Matt Haughey offers another perspective, noting that in addition to the privacy problem, there are just too many of these things to keep track of and it's increasingly difficult to know if you've gotten feedback on something you've put out there in the world:
Today Buzz launched and I realized my annoyance expressed last July was going to get amplified again as there was yet another new channel that could chop up any piece of micro-content I've produced and let people comment, rate, and share it without me having any remote knowledge of it unless I happen to follow someone that interacted with it. It's just like how Facebook doesn't inform me that this very blog post might be shared as a link there, and maybe 7 people hit the "Like" button and maybe there are five comments on it there that I can't answer because I don't know it exists. Google Reader, as much as I love it as a tool for reading blogs, suffers the same issues.Many people have just decided not to bother and turned Buzz off entirely. As for me, I'm not really using it for anything and I made my following and follower lists private (I think), but there's this odd account named Leofrido Bumatayo that keeps showing up as following me and I keep blocking it. But like a zombie it keeps coming back. My current theory is that it's not a real person, but a ghost account used in Buzz development that is somehow still active--a glitch. But it just reinforces the colossal fail that this whole product roll-out has been. It's a real black-eye for Google from a privacy perspective. And it betrays a real lack of understanding, on Google's part, of the difference between a public or semi-public social network (like Facebook or Twitter) and people's private email accounts. There is a big overlap between my list of frequently-emailed contacts, and my Facebook friends, and people I follow on Twitter, but it is far, far from a complete overlap!
Let me be clear this isn't an ownership issue, it's not a frail ego issue, and it's not that I don't love remixing (I do!).

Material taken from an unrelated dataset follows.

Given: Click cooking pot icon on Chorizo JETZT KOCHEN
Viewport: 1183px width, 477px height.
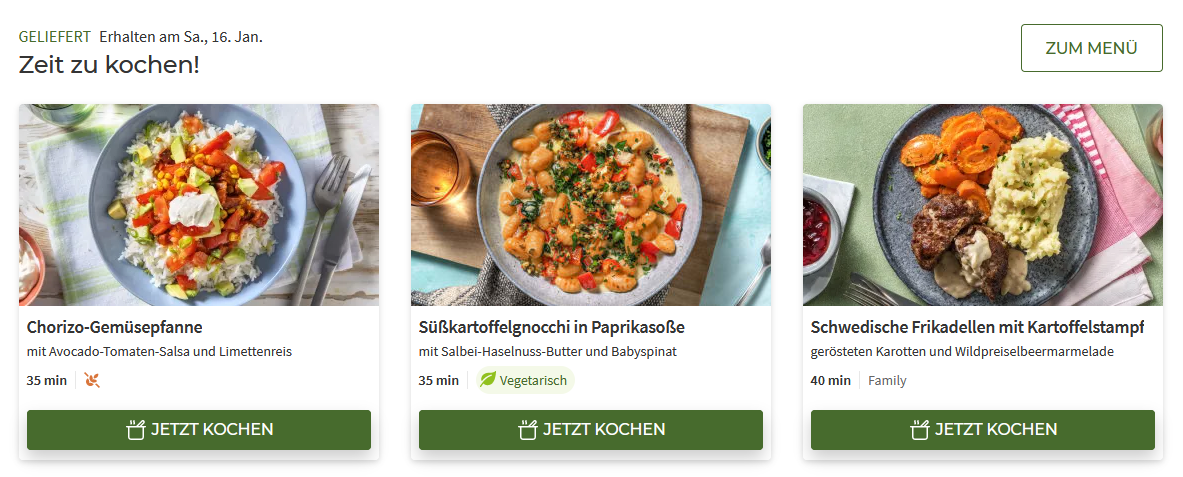Looking at the screenshot, I should coord(135,430).
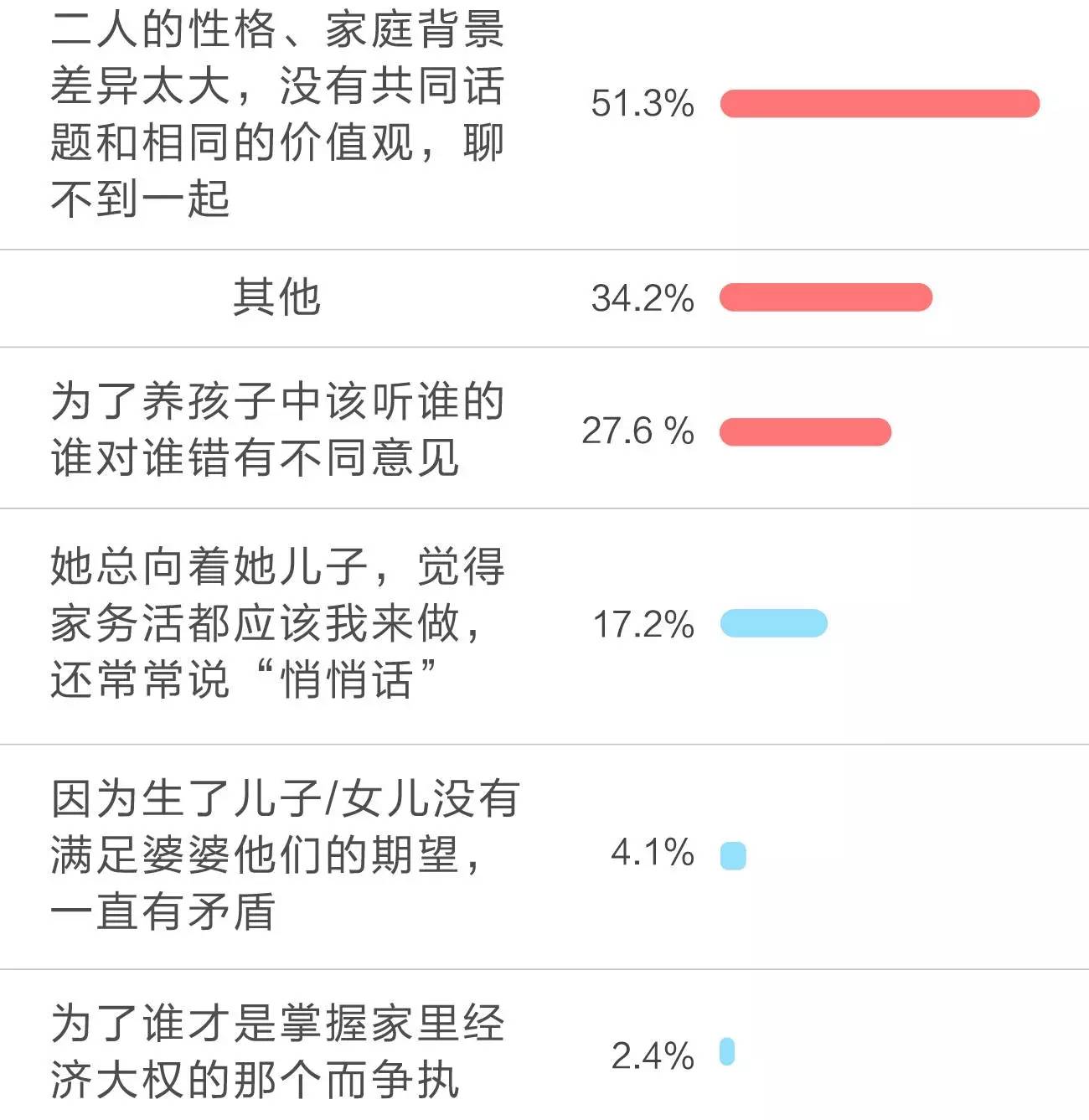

My point is when there are half a dozen places someone can hit a like button or mark as a favorite or leave a comment that I have no knowledge of, the feedback loop is broken.
There are a lot of takeaway messages in this debacle for Google, and for other companies seeking to innovate in the social technology space. Harder to say what the takeaway messages are for individuals though.
Eternal vigilance? Of course.
Try not to be too dependent on one company's services? I guess.
But I'm hard-pressed to say that any individuals were the ones doing anything privacy-insensitive here. This was a deliberate exploitation and public exposure of people's private email contact lists, about as blatant a privacy violation (short of publishing emails themselves) as it gets in the email space. And there was really nothing any individual could have done (apart from not use Gmail) to protect themselves. Pfeh, I say. What a mess.
Note that this may have become even easier now as Google has been redesigning some of these features since I went digging a few days ago.